→ **Work to complete**: Print exactly the lines from the one that contains "Image resolution: width=652" through the final line of the entries below, both included, and nothing else; omit the pictures.

→ **Input data**:
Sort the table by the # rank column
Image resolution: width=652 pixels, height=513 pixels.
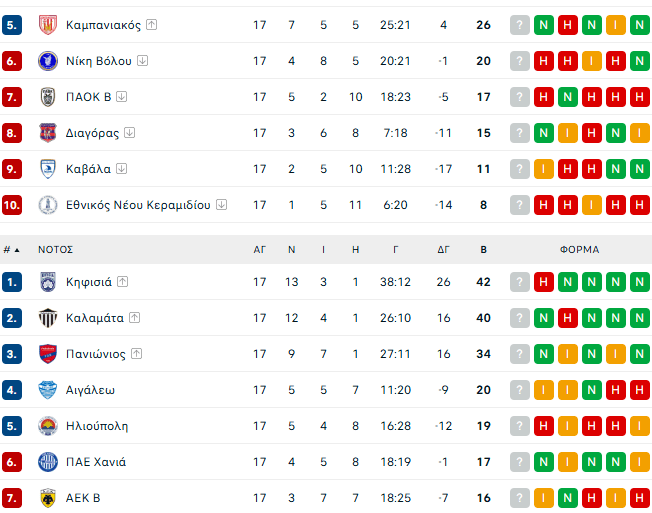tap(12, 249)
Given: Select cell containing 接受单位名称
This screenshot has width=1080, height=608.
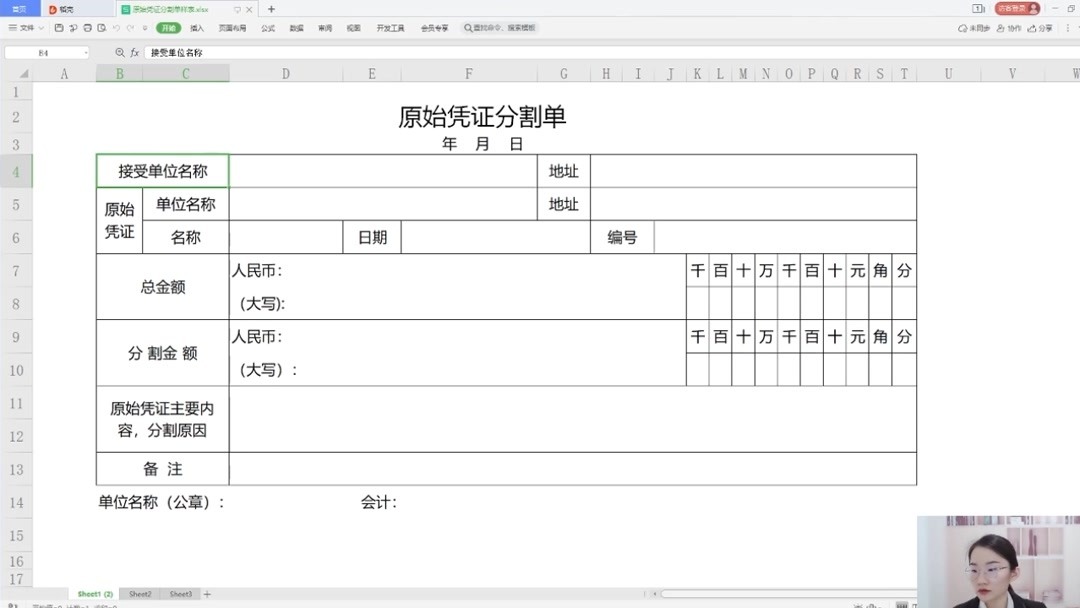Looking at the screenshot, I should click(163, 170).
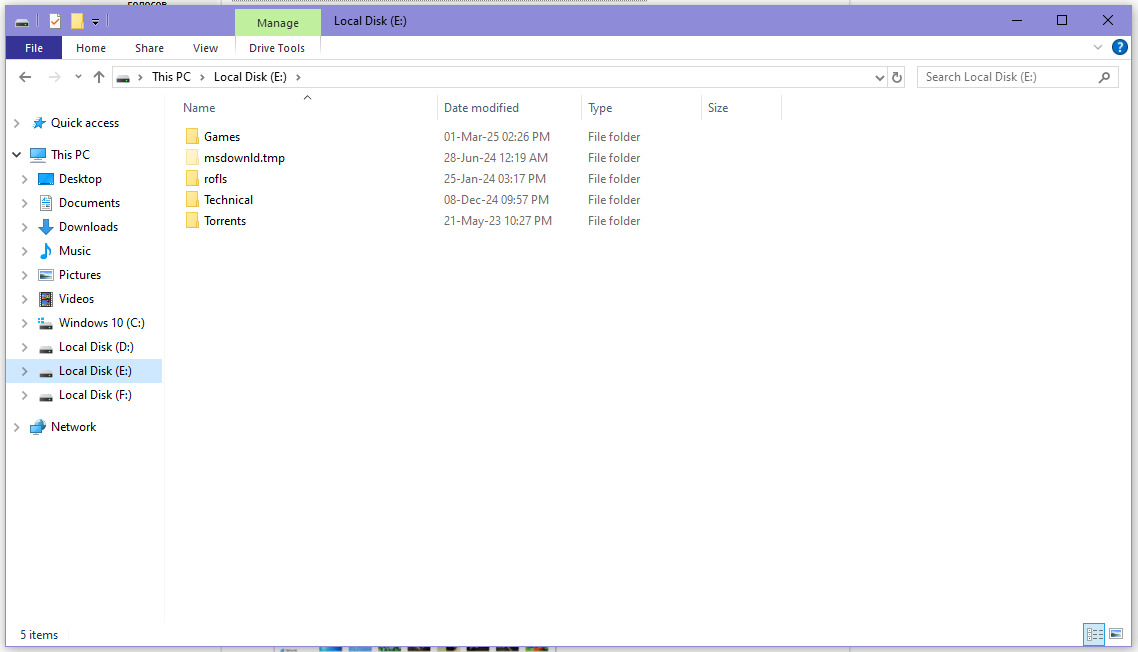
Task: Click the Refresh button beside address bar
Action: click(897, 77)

→ **The completed task**:
Image resolution: width=652 pixels, height=513 pixels.
tap(12, 249)
Given: Select cell containing 接受单位名称
This screenshot has width=1080, height=608.
Looking at the screenshot, I should click(163, 170).
Task: Click the Refresh button beside address bar
Action: click(897, 77)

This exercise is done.